Declarative Data Lake using Apache Hudi

Harsha Teja Kanna
2 min readFeb 20, 2022

Follow up post: https://www.ekalavya.dev/how-to-run-apache-hudi-deltastreamer-kubevela-addon/

I have been working on operationalizing Apache Hudi recently and tried to do some user-friendly stuff for adopting it like here. I had a table service in mind but did not get a chance to complete my implementation.

But now, I want to write some tutorials about Apache Hudi while it is still fresh in my mind and I need a simple demo setup for readers.

And I read a blog about the fastest way to try out Apache Iceberg on a laptop. So I want to create my own

Kubernetes, Spark, and Hudi: The Fastest Way to Try Apache Hudi!

I am making slow progress towards it. Maybe I will start posting the tutorial blogs from next week.
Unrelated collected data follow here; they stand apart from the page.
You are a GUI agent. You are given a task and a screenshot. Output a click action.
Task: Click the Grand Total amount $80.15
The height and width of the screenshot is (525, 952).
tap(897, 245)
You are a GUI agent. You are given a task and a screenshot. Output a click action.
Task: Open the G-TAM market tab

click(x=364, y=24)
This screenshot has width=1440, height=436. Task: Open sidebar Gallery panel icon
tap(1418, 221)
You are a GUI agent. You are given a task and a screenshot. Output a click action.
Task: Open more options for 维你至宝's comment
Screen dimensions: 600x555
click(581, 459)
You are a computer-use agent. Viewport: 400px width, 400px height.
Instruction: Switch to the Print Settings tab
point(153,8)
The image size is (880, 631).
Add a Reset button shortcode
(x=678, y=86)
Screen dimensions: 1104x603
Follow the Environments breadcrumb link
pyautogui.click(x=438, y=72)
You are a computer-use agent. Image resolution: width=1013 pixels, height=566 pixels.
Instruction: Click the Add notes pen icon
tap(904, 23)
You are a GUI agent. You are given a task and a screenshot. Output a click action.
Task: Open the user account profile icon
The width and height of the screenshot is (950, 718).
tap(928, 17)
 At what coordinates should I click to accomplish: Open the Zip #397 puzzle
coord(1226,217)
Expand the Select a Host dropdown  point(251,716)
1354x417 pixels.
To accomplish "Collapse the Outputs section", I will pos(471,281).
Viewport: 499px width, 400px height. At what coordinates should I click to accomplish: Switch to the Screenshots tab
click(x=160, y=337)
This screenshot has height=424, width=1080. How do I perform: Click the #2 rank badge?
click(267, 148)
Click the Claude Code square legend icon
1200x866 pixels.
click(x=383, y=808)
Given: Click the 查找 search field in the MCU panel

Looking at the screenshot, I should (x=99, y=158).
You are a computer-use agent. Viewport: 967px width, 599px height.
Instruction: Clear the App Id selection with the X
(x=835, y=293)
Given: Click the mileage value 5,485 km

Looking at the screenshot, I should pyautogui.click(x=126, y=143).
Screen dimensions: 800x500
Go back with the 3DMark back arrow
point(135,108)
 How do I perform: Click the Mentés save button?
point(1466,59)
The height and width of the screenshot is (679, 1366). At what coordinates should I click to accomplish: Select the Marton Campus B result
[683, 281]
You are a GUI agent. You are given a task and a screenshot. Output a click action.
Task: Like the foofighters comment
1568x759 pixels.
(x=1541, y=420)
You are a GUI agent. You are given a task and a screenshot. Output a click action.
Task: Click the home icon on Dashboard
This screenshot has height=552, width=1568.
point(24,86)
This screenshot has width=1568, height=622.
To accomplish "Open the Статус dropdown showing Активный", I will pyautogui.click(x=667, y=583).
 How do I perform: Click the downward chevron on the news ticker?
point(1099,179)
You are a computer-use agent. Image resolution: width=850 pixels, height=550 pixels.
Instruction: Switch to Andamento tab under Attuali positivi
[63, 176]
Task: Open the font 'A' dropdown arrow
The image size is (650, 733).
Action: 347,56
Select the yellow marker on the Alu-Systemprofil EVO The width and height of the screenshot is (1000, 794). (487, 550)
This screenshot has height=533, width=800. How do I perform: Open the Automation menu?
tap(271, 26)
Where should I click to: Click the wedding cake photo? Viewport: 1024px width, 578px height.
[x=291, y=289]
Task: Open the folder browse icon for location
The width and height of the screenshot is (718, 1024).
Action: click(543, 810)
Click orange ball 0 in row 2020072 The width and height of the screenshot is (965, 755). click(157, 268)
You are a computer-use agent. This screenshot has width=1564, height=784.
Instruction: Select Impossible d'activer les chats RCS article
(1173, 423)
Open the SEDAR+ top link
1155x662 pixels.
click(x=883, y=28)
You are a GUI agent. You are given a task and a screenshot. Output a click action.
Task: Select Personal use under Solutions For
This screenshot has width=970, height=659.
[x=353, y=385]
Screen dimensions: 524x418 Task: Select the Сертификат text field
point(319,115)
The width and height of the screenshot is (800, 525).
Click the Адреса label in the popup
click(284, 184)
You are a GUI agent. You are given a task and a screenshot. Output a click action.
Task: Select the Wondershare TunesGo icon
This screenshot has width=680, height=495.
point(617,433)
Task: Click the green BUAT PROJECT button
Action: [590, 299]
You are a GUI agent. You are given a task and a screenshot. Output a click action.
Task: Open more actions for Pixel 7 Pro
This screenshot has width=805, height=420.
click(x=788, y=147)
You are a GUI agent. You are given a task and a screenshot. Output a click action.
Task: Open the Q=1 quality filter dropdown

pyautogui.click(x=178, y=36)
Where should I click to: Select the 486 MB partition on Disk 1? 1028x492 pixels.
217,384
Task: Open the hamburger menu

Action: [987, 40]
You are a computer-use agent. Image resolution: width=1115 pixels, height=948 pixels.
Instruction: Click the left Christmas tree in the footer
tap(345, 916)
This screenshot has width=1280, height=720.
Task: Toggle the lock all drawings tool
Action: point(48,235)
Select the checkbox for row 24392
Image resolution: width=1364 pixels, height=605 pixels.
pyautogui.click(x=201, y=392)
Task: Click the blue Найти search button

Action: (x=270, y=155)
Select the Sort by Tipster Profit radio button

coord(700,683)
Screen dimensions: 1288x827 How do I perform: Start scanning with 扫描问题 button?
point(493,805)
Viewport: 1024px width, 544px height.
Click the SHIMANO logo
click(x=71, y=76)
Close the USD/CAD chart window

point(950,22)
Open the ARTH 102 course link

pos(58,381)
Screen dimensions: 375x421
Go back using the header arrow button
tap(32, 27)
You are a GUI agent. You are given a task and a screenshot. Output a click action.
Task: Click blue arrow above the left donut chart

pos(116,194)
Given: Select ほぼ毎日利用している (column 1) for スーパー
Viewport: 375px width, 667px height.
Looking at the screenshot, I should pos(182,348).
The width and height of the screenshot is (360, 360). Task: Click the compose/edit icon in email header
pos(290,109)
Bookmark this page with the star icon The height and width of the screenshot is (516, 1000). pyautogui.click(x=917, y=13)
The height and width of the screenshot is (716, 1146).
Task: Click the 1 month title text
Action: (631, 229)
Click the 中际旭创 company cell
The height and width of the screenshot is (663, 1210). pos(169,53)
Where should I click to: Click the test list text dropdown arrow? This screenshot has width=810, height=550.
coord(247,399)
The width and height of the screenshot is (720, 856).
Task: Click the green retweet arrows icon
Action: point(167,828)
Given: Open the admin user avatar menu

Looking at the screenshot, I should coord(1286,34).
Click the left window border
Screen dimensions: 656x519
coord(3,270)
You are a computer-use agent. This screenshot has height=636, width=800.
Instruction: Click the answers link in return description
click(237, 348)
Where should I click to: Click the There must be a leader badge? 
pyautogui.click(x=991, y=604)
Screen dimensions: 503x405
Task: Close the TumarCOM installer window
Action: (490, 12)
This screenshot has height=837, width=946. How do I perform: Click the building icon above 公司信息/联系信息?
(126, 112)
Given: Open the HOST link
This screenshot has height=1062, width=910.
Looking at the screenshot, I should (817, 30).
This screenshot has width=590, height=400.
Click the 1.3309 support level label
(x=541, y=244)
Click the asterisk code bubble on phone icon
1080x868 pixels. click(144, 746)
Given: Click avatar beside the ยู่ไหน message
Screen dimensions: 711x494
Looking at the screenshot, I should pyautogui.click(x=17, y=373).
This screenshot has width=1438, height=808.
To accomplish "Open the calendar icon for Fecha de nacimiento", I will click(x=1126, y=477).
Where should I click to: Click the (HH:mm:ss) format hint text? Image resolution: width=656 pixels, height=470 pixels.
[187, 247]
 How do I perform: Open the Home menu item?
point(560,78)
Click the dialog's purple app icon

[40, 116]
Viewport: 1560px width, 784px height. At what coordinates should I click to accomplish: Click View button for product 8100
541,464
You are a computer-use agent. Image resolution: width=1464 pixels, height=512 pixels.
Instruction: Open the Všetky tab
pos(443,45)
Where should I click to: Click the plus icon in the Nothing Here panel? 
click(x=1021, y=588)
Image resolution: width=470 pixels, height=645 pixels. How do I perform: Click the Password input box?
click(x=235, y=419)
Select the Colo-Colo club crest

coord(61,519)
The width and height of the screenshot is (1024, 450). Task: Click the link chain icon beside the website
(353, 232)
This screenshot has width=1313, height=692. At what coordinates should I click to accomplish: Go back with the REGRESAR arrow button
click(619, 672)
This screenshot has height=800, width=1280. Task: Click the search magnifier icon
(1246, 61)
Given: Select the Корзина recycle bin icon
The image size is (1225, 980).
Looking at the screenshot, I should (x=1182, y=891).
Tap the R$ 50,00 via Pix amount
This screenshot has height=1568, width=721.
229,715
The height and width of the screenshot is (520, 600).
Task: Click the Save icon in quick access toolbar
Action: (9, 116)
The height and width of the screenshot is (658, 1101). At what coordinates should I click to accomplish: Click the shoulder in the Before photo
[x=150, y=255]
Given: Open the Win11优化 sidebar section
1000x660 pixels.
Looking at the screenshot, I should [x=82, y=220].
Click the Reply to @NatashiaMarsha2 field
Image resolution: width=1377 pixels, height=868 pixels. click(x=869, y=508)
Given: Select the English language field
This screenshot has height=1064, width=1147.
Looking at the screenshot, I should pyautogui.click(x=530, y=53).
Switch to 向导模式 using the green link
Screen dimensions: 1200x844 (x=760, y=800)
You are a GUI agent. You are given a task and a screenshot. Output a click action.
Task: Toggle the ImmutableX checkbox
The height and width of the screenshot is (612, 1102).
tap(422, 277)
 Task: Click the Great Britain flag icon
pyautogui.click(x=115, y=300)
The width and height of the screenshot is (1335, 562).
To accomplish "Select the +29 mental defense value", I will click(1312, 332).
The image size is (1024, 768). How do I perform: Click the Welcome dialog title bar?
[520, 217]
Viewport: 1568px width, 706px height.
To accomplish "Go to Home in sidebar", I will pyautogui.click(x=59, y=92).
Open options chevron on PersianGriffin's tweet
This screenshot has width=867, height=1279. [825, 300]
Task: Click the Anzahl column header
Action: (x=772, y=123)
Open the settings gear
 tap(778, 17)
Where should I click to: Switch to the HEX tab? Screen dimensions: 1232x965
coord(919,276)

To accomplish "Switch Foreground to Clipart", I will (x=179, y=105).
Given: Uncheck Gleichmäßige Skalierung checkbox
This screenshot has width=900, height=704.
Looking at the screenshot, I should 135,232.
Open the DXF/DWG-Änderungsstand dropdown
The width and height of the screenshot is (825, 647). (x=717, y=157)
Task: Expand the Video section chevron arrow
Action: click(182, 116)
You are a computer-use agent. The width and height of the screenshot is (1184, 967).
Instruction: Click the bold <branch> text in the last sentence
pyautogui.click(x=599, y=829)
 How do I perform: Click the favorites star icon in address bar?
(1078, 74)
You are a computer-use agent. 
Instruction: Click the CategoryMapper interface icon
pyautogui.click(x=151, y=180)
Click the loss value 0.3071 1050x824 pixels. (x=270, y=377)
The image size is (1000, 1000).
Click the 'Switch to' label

It works something like.

Setup local environment

kind create cluster -config kind.yaml

Setup hudi-operator

kubectl apply -k hudi-operator/config

Create hudi table

kubectl apply -f hudi_table.yaml

Run hudi query

kubectl apply -f hudi_query.yaml

So once the first 2 steps are done, we can try out many Apache Hudi features using 2 commands.

To accomplish this I am also implementing the Hudi Lock configuration using Kubernetes to demo the whole gamut of Hudi features, so taking some time.

This may sound like going a little overboard just for a blog, I am kind of obsessed with developer experience generally(devx).

--

--